::: Material for the task :::

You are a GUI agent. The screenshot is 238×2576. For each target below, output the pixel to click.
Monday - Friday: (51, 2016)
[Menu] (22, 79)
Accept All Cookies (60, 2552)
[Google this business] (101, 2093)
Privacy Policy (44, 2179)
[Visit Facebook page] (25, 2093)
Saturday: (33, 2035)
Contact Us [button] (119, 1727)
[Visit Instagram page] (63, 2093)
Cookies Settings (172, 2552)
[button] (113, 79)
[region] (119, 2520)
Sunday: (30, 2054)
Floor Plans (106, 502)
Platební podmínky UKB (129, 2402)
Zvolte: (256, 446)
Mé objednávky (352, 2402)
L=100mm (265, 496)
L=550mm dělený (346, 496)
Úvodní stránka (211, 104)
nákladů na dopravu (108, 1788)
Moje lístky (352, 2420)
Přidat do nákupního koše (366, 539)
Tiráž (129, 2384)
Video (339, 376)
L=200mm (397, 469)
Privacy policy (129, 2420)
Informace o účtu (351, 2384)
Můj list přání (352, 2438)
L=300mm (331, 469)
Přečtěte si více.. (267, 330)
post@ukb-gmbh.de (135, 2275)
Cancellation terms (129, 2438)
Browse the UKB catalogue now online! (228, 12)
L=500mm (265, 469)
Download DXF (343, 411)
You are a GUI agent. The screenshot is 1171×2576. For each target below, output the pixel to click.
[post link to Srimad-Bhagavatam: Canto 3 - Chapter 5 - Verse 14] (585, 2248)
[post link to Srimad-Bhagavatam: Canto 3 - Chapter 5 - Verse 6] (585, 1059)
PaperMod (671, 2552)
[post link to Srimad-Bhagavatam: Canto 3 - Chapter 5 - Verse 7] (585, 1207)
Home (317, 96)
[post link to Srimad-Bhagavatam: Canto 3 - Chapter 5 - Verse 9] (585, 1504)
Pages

:::

Exercise prompt — Your answer should be the lines from the one containing "Download DXF (343, 411)" through the end of the records, both included, output exactly and with nothing added.

Solution —
Download DXF (343, 411)
You are a GUI agent. The screenshot is 1171×2576. For each target below, output the pixel to click.
[post link to Srimad-Bhagavatam: Canto 3 - Chapter 5 - Verse 14] (585, 2248)
[post link to Srimad-Bhagavatam: Canto 3 - Chapter 5 - Verse 6] (585, 1059)
PaperMod (671, 2552)
[post link to Srimad-Bhagavatam: Canto 3 - Chapter 5 - Verse 7] (585, 1207)
Home (317, 96)
[post link to Srimad-Bhagavatam: Canto 3 - Chapter 5 - Verse 9] (585, 1504)
Pages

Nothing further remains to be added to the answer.